Meg Whitman commented that in the early days Paypal customer support staff didn’t answer the phone – they were avoiding speaking to customers.
I don’t understand why more customer service lines don’t follow Trade Me’s example. At Trade Me you pay$1.99 per minute when you call (a 900 or o900 number) customer service – but in return there is no waiting on hold, excellent service and, and I like this, a real effort by callers as well as CS staff to resolve the issue quickly. The average call time is low, and the issues dealt with are the material ones, and the less material problems are coped with via email.
Sadly for an otherwise great service Telecom takes a huge chunk of the income – 50 cents per minute, and a bunch of monthly fees, so businesses don’t have the ability to charge at a lower rate. This extortionate rate is a legacy (that’s a good article by the way) of expensive long distance calls and these days it clearly isn’t market pricing.
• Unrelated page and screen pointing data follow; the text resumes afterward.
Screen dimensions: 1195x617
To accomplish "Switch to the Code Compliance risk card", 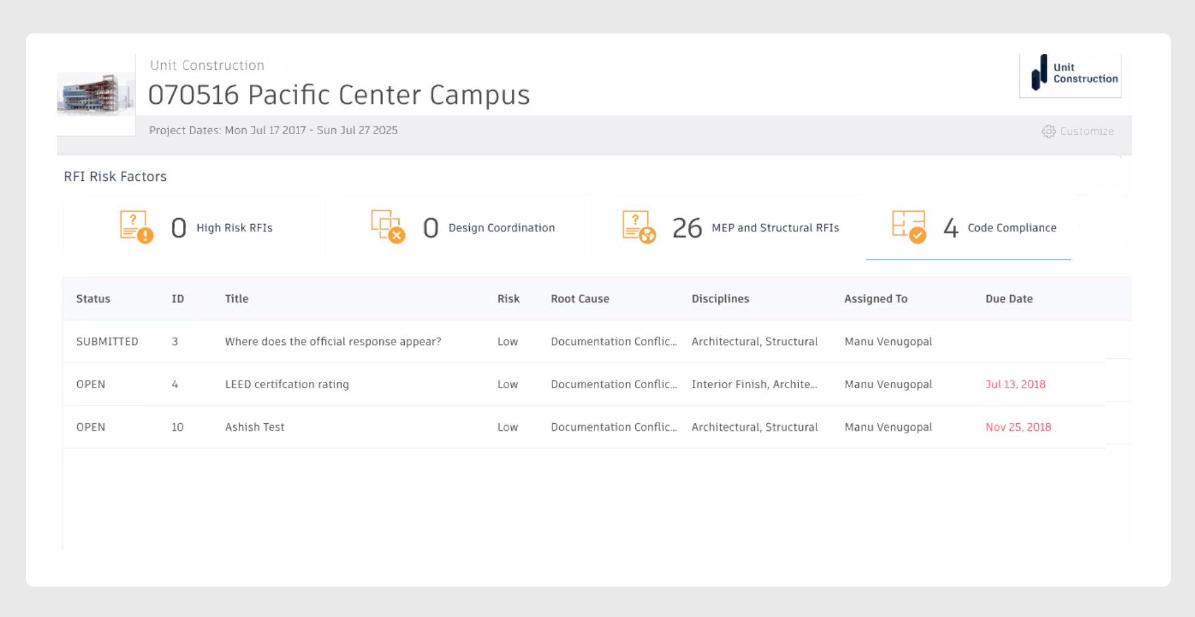I will pyautogui.click(x=968, y=228).
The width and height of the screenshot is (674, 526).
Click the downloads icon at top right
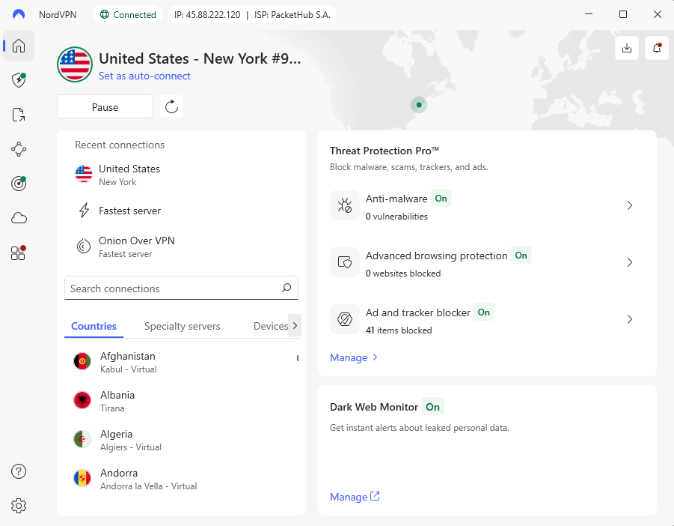coord(627,47)
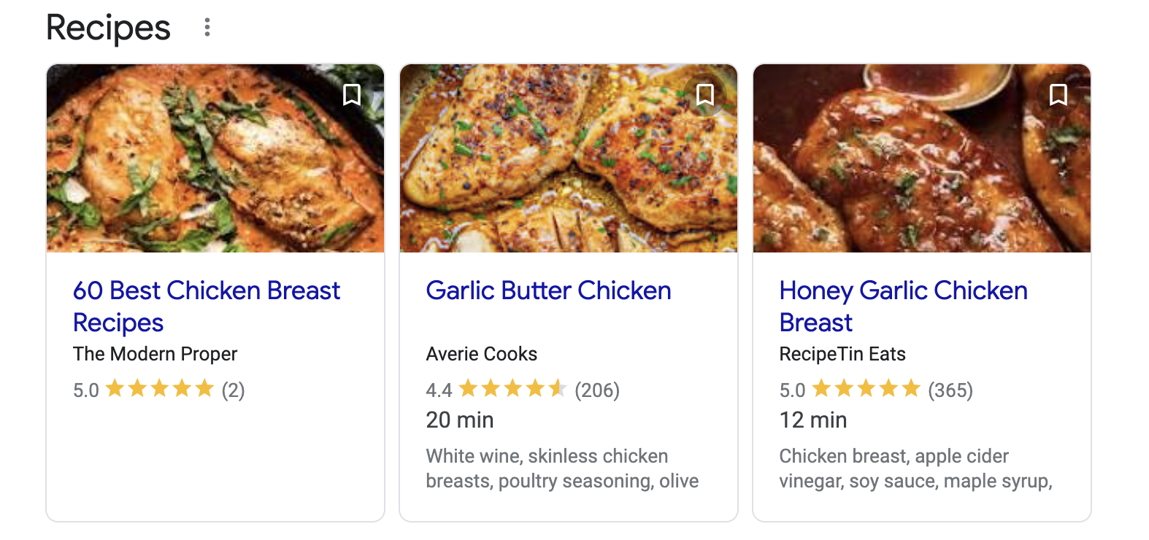Click the 5.0 star rating with 2 reviews
The width and height of the screenshot is (1149, 540).
158,390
If the price were a fixed fee, or 10 cents per minute, then it opens up a world of possibilities. Businesses could vary the price they charge dependent upon demand, and even credit customers who have a genuine issue, who buy on the call or who are valuable. Telecom NZ could make a lot more money by lowering their prices for this service. But then again Telcos could make a lot more money by doing a lot of things.
Telcos could start with their own terrible CS experiences – offering an 0800/800 service to everybody, but a premium 0900/900 service to those with more money than patience (pretty much everybody it seems), promising in return instant contact with an operator. The nice thing about this is that it pays for itself – more operators are easily justified when they actually bring in more revenue than they cost.